START Source information

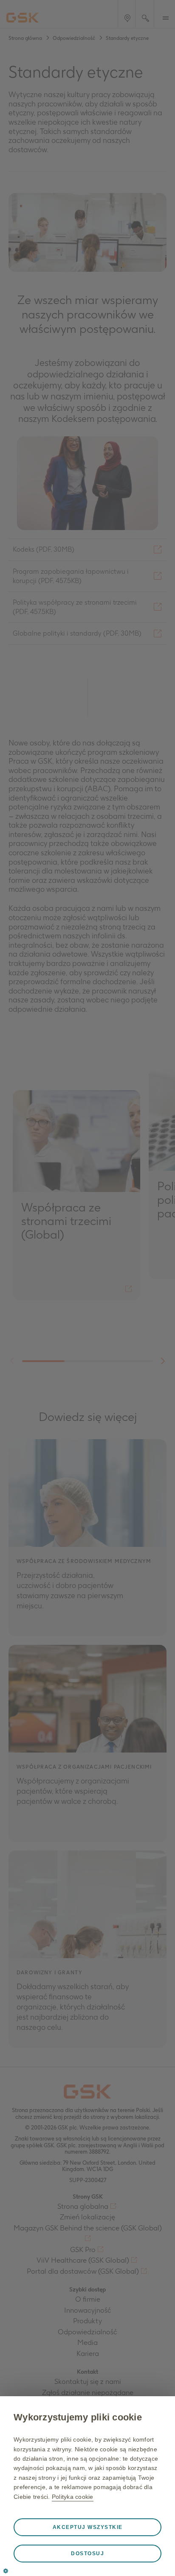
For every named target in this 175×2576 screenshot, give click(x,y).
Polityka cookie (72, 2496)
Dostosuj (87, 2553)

END Source information
START Source information

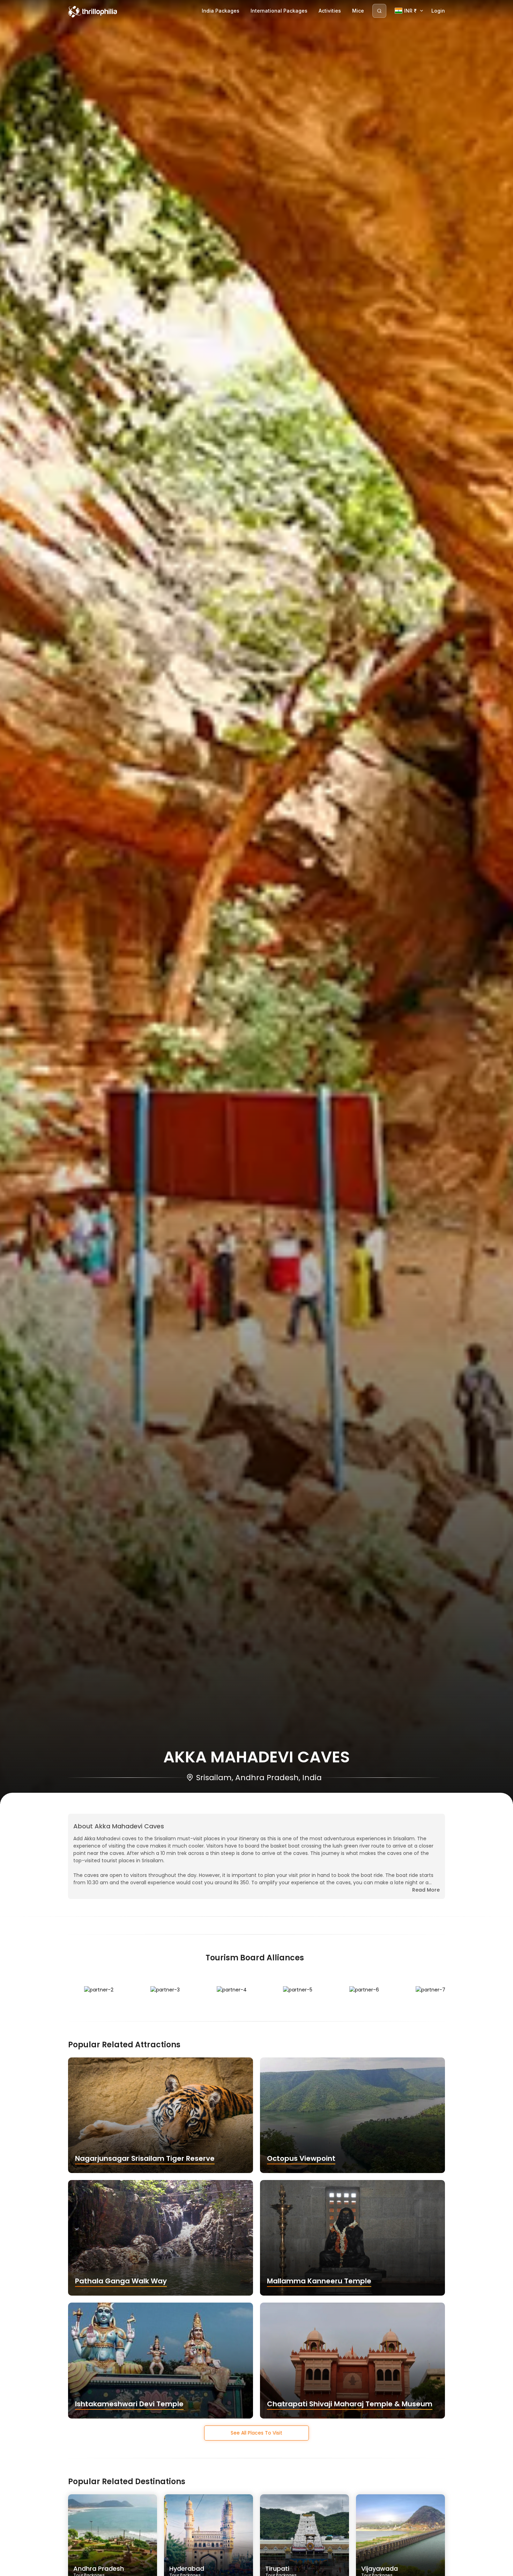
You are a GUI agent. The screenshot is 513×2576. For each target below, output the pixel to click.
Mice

END Source information

When "target" shows up in a line of the material, report that line.

For every named target in this 175×2576 screenshot, give click(x,y).
You are a GUI agent. The screenshot is 513×2576. For each target below, output the pixel to click.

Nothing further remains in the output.